有頂天家族
著 者:森見登美彦
出版社:幻冬舎
出版日:2007年9月25日第1刷
評 価:☆☆☆☆(説明)
「夜は短し歩けよ乙女」の著者による新刊。「夜は~」と同じく舞台は京都の街、時代はおそらく現代。前作も奇怪な人々が登場したが、今回は更に変わった人々が京都の街を縦横に駆ける。いや正確に言うと「人々」ではない。この物語は狸と天狗と人間の物語なのだ。
設定によると、野生の天敵がいなくなって狸はその数を増やし、人間に化けて京都の街で大勢暮らしているのだそうだ。これは、そうした狸の先代の頭領の息子たち四兄弟の話。
4人はそれぞれ父親から、責任感、暢気な性格、阿呆ぶり、純真さだけを受け継いだ。4つを併せ持つことで、先代は偉大な狸足りえたのだけど、それぞれ1つだけでは父の跡を継ぐのには不足。「あの父の子」の割にはダメな兄弟なのだ。
現代の京都に狸や天狗が人に混じって暮らしているという設定は、特に珍しくないかもしれない。しかし、登場する狸や天狗や人は変わったのばかりだ。
兄弟の恩師はかつては偉大な天狗だったが、今は力をなくし四畳半のアパートで暮らしている。昔の思いがあるので今でもプライドだけは異常に高い。
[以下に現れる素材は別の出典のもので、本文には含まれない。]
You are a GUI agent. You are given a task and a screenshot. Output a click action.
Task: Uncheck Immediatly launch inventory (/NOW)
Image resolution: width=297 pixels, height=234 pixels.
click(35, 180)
その弟子だった女は、子どもの頃に天狗にさらわれてきたのだが、今は冷酷無比な向かうところ敵なしの半天狗になっている。主人公は兄弟の三男だが、1つ上の兄はある事件の後、蛙に化けたまま寺の井戸の中で暮らしている。
人間たちだって負けていない。金曜倶楽部と称する連中は、毎年忘年会に狸を捕らえてきて鍋にして食う。全部で7人いるのだけれど、全員一癖も二癖もある連中だ。その内の1人はさっきの半天狗の女、長老格の高利貸しはたぶん、「夜は~」に登場した李白だろう。
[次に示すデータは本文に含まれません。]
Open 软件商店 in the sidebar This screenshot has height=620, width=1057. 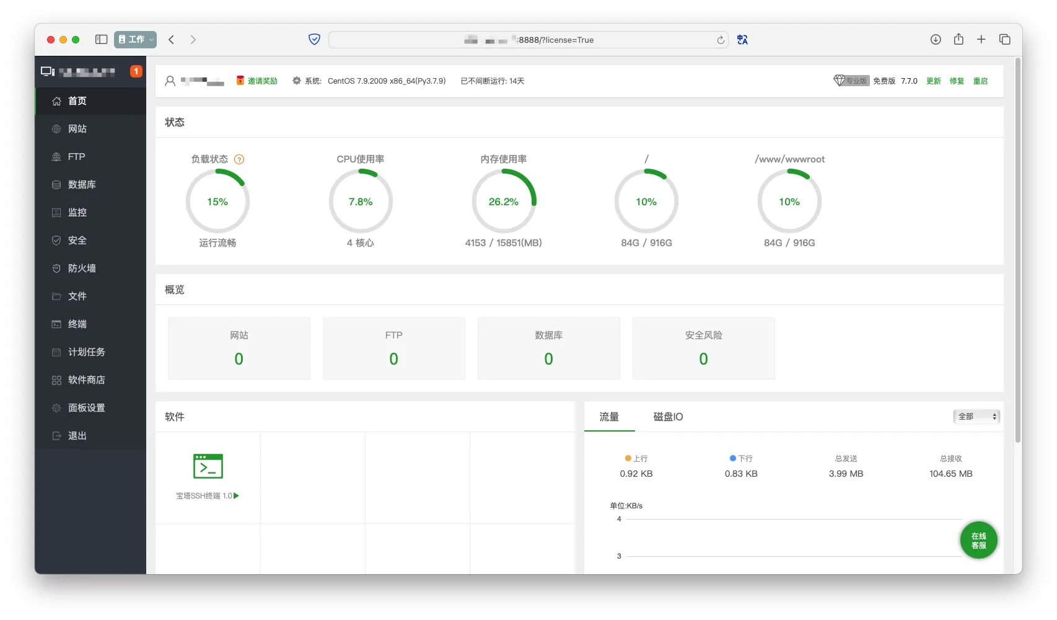coord(86,380)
ストーリーは、四兄弟の下鴨家と宿敵の夷川家の抗争を中心に進む。夷川家の頭領は四兄弟の父の弟つまり叔父、その娘は主人公のかつての許婚だというわけで、この辺りも複雑に絡んでアップダウンを繰り返し、ちょっとホロリとさせる。実にエンタテイメントな1冊だ。
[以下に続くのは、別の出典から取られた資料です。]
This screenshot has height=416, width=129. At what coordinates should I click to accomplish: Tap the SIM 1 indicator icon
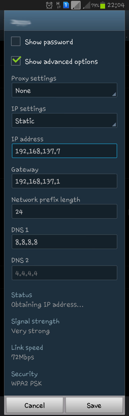point(66,5)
蛇足ながら、私が個人的にウケたのは「百万遍界隈には、腐れ大学生は腐るほどいる」というところ。主人公は普段はサエない大学生の姿に化けていることが多く、同じようなのが沢山いるので目立たない、ということを言っている。私自身ずっと昔に、まさに「百万遍界隈の腐れ大学生」だった。